■ About this exercise ■
Copy all the lines below without altering anything.

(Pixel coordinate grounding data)
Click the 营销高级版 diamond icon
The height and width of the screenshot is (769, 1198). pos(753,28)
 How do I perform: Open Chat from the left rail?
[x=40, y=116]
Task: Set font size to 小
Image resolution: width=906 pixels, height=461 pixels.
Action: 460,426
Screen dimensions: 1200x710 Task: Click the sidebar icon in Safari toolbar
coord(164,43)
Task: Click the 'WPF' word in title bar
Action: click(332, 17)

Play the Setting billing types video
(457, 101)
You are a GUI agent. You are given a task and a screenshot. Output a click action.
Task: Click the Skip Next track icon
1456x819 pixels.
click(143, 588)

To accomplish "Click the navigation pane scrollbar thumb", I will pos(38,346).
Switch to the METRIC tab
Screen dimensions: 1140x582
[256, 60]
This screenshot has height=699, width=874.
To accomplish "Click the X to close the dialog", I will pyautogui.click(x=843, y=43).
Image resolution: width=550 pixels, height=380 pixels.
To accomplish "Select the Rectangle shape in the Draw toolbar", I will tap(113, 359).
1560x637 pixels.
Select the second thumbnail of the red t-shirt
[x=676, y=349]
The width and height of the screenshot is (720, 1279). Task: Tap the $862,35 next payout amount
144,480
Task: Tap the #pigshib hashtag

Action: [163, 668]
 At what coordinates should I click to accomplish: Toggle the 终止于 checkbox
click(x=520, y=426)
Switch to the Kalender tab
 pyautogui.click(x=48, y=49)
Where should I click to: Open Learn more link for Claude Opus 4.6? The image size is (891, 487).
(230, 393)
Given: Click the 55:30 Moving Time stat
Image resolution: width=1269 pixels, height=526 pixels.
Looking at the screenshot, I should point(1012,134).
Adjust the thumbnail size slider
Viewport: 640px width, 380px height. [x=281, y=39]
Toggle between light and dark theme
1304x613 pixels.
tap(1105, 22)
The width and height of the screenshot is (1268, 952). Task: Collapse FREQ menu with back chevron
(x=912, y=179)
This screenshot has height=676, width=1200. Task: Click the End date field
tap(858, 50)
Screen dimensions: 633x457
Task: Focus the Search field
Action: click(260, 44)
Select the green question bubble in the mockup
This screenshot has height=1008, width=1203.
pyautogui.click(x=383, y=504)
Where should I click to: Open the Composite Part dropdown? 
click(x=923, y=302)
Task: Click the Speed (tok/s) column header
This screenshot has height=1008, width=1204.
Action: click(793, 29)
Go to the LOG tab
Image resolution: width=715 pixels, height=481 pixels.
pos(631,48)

■ Response to this exercise ■
Click the 营销高级版 diamond icon
The height and width of the screenshot is (769, 1198). pos(753,28)
 How do I perform: Open Chat from the left rail?
[x=40, y=116]
Task: Set font size to 小
Image resolution: width=906 pixels, height=461 pixels.
Action: 460,426
Screen dimensions: 1200x710 Task: Click the sidebar icon in Safari toolbar
coord(164,43)
Task: Click the 'WPF' word in title bar
Action: click(332, 17)

Play the Setting billing types video
(457, 101)
You are a GUI agent. You are given a task and a screenshot. Output a click action.
Task: Click the Skip Next track icon
1456x819 pixels.
click(143, 588)

To accomplish "Click the navigation pane scrollbar thumb", I will pos(38,346).
Switch to the METRIC tab
Screen dimensions: 1140x582
[256, 60]
This screenshot has height=699, width=874.
To accomplish "Click the X to close the dialog", I will pyautogui.click(x=843, y=43).
Image resolution: width=550 pixels, height=380 pixels.
To accomplish "Select the Rectangle shape in the Draw toolbar", I will tap(113, 359).
1560x637 pixels.
Select the second thumbnail of the red t-shirt
[x=676, y=349]
The width and height of the screenshot is (720, 1279). Task: Tap the $862,35 next payout amount
144,480
Task: Tap the #pigshib hashtag

Action: [163, 668]
 At what coordinates should I click to accomplish: Toggle the 终止于 checkbox
click(x=520, y=426)
Switch to the Kalender tab
 pyautogui.click(x=48, y=49)
Where should I click to: Open Learn more link for Claude Opus 4.6? The image size is (891, 487).
(230, 393)
Given: Click the 55:30 Moving Time stat
Image resolution: width=1269 pixels, height=526 pixels.
Looking at the screenshot, I should point(1012,134).
Adjust the thumbnail size slider
Viewport: 640px width, 380px height. [x=281, y=39]
Toggle between light and dark theme
1304x613 pixels.
tap(1105, 22)
The width and height of the screenshot is (1268, 952). Task: Collapse FREQ menu with back chevron
(x=912, y=179)
This screenshot has height=676, width=1200. Task: Click the End date field
tap(858, 50)
Screen dimensions: 633x457
Task: Focus the Search field
Action: click(260, 44)
Select the green question bubble in the mockup
This screenshot has height=1008, width=1203.
pyautogui.click(x=383, y=504)
Where should I click to: Open the Composite Part dropdown? 
click(x=923, y=302)
Task: Click the Speed (tok/s) column header
This screenshot has height=1008, width=1204.
Action: click(793, 29)
Go to the LOG tab
Image resolution: width=715 pixels, height=481 pixels.
pos(631,48)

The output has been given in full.